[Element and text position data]
————————
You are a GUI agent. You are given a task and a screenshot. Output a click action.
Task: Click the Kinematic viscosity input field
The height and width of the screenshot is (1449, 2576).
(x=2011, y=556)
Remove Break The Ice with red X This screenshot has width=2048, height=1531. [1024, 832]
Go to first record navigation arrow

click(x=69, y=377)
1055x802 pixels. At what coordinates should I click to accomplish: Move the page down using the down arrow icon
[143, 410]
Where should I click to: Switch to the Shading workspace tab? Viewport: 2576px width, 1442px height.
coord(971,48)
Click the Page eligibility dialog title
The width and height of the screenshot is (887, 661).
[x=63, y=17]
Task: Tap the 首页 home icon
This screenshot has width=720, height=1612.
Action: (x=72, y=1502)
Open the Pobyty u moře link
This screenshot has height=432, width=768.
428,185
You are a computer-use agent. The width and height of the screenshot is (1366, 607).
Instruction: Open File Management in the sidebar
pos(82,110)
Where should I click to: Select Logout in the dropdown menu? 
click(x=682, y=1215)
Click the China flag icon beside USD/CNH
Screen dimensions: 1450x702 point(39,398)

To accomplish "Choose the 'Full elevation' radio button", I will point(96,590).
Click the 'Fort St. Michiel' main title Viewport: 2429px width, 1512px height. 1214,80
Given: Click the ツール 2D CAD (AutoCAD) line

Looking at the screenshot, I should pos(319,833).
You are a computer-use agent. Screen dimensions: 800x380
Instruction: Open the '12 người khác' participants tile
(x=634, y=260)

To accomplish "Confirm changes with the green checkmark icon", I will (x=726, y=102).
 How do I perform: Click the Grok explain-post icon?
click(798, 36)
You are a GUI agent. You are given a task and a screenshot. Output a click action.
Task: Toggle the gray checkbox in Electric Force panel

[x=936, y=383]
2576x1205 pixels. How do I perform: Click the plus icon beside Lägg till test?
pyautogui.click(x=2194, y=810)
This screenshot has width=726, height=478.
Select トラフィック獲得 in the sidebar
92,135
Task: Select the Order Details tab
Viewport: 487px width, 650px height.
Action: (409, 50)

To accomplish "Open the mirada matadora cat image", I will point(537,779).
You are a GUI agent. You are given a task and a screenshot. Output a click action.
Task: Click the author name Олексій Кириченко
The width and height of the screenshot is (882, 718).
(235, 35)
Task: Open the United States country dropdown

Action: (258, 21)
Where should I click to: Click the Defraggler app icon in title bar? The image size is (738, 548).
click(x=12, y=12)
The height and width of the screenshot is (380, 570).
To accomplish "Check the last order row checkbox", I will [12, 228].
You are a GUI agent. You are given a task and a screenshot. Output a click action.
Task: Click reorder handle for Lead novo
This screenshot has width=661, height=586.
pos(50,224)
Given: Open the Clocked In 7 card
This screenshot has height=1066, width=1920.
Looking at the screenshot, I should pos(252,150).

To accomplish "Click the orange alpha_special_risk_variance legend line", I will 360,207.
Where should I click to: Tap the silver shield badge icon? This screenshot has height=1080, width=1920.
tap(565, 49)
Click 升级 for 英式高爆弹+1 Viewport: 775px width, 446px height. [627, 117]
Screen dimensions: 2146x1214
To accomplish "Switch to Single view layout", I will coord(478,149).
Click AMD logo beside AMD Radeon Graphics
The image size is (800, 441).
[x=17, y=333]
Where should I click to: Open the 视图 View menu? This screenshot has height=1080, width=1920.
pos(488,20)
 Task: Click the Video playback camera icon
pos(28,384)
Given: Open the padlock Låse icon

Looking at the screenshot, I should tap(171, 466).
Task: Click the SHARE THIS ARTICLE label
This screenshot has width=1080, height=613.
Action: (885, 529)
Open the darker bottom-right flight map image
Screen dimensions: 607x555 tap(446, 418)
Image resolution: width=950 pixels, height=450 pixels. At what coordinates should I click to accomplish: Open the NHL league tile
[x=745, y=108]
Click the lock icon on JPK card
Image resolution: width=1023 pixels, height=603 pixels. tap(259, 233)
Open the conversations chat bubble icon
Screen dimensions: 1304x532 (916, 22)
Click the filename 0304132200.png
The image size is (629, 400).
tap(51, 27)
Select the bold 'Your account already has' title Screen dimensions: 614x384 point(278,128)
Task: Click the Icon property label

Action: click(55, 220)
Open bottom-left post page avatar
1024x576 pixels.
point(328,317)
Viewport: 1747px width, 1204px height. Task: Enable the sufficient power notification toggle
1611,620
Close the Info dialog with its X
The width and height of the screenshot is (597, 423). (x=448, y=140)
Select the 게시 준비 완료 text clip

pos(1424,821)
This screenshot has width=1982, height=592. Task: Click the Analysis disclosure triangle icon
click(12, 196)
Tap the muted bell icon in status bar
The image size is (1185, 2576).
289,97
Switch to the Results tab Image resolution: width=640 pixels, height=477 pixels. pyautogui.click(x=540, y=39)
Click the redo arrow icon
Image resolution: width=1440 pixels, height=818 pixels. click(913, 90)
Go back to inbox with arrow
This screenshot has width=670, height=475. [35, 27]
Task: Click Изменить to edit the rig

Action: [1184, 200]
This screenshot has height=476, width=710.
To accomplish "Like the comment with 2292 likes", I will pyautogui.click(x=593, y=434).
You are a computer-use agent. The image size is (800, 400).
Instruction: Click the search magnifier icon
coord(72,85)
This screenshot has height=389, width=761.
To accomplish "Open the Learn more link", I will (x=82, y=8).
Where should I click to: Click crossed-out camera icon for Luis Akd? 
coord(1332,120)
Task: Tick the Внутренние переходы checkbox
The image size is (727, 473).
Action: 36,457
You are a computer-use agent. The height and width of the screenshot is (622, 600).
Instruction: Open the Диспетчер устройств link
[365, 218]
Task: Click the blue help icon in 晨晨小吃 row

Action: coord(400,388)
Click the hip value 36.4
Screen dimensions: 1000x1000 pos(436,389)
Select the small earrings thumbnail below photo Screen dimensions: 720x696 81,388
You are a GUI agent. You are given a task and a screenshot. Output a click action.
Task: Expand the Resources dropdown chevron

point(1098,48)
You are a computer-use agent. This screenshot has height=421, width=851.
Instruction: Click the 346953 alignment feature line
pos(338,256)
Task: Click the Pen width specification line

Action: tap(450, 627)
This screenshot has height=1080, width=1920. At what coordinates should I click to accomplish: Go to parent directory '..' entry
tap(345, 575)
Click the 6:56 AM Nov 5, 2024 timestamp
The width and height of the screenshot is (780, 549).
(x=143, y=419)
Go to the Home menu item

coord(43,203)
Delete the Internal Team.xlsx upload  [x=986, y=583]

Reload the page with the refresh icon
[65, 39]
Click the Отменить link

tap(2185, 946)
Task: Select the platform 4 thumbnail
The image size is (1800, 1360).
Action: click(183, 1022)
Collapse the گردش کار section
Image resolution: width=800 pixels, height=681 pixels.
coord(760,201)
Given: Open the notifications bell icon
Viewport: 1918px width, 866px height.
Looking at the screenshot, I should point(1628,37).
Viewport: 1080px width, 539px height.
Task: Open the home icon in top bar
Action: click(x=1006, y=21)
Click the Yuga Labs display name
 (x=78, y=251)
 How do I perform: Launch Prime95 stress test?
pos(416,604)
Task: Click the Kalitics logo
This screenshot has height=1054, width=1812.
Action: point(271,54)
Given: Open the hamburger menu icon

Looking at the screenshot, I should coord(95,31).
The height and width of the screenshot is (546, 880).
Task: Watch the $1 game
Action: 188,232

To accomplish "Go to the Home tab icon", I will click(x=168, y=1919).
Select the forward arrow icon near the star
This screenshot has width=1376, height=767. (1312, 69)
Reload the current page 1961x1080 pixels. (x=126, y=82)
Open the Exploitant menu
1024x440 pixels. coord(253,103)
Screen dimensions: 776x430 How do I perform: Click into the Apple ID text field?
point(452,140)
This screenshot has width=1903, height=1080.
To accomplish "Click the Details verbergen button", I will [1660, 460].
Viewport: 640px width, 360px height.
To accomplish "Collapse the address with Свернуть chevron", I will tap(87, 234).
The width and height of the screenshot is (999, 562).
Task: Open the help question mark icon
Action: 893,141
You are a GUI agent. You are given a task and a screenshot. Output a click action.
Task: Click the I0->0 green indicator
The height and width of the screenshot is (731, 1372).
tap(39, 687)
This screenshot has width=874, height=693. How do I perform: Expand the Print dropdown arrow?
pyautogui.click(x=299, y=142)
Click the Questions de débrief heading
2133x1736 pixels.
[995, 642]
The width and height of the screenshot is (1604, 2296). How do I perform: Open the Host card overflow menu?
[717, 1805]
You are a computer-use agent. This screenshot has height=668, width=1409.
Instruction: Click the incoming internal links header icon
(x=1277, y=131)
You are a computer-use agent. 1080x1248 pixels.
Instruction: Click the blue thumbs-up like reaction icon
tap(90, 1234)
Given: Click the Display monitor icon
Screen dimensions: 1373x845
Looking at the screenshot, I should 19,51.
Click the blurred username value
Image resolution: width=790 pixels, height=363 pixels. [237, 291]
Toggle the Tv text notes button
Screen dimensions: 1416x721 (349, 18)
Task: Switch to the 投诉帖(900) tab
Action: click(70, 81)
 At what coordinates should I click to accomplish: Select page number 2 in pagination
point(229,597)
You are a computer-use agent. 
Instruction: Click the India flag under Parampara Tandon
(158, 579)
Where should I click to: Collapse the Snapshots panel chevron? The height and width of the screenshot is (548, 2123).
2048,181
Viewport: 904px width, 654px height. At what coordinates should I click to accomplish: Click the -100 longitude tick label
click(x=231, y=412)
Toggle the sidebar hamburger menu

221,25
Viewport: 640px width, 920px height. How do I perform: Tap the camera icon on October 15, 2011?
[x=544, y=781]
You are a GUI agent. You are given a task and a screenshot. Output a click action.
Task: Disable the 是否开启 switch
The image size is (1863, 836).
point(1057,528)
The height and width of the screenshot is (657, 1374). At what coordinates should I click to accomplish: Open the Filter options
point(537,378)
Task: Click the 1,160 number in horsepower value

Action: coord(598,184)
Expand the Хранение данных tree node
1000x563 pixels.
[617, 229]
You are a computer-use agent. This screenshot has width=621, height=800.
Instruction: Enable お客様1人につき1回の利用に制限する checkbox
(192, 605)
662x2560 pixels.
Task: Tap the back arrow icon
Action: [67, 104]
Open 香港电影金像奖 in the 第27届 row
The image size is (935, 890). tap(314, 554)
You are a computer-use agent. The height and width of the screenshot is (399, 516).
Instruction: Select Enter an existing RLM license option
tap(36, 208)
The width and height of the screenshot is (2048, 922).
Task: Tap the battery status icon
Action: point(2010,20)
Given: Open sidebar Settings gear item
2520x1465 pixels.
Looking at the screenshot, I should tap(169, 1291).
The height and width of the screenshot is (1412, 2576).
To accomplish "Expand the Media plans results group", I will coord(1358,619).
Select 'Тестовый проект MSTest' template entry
————————
• EXERCISE
Copy out, word for word, the lines above that run from the very first line through the line containing "Action: (x=72, y=1502)", including both ends.

• REPLY
You are a GUI agent. You are given a task and a screenshot. Output a click action.
Task: Click the Kinematic viscosity input field
The height and width of the screenshot is (1449, 2576).
(x=2011, y=556)
Remove Break The Ice with red X This screenshot has width=2048, height=1531. [1024, 832]
Go to first record navigation arrow

click(x=69, y=377)
1055x802 pixels. At what coordinates should I click to accomplish: Move the page down using the down arrow icon
[143, 410]
Where should I click to: Switch to the Shading workspace tab? Viewport: 2576px width, 1442px height.
coord(971,48)
Click the Page eligibility dialog title
The width and height of the screenshot is (887, 661).
[x=63, y=17]
Task: Tap the 首页 home icon
This screenshot has width=720, height=1612.
Action: (x=72, y=1502)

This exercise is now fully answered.